At its heart, the top secret sales agreement between De Beers and government governs the conditions around the sale of diamonds from Debswana, the world’s top producer of rough diamonds by value, through the De Beers’ process. The last such talks, concluded in September 2011, delivered by far the best deal for Botswana, with the migration of multibillion US dollar diamond activities from London to Gaborone. The deal also secured an independent pricing avenue for Botswana, via the establishment of the state-owned Okavango Diamond Company (ODC), which regularly reports revenues running into hundreds of millions of US dollars.

The agreement before that, in 2006, saw Gaborone secure the establishment of the 45-million carat per annum Diamond Trading Company Botswana (DTCB). While the sales negotiations are a highly confidential affair, involving closely-guarded commercial terms and forecasts, government officials have publicly stated that Botswana is seeking greater access to downstream value in the diamond industry, such as jewellery manufacturing and retail.
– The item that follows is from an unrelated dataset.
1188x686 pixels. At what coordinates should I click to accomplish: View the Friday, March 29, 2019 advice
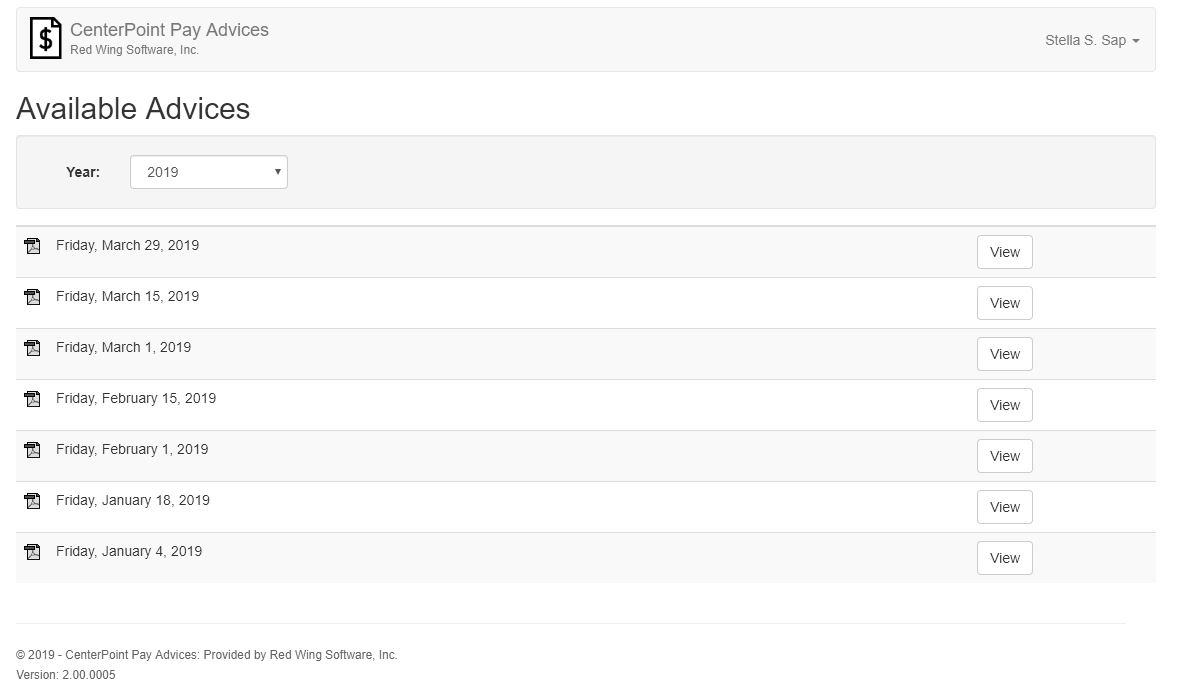click(1004, 253)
BusinessWeek has also been previously informed that government negotiators are possibly pushing for an improvement on the split that current gives Botswana 81 thebe of every pula produced at Debswana and De Beers the balance. Botswana is also reportedly demanding greater access and clarity around the value creation process De Beers takes rough diamonds on after they leave the country’s shores and head for international retailers.

The 15% offtake that the ODC is currently entitled to purchase from Debswana’s production could also come under negotiation. Moagi steadfastly refused to confirm the nature of any settled or outstanding issues in the current negotiations but said both parties were committed to resolving the remaining matters, which he said were not many, but material.

“We are all committed and we know what it means to our economy as Botswana and also to De Beers,” he told BusinessWeek. “We are all looking at June to say it must not pass without an agreement. “There’s not much left but the one or two issues left are material. “The challenge is just that they have to be negotiated as a package. “Much of the issues we have already passed them, but we are left with these two issues that we have to finalise on.”

The minister pleaded with Batswana to remain patient as government and De Beers hammered out the remaining issues in their agreement. “I can tell Batswana that ‘please do not lose patience’, although we know that people can become impatient. “Over the many years that we have been together as government and De Beers, we have learnt and understand each other.”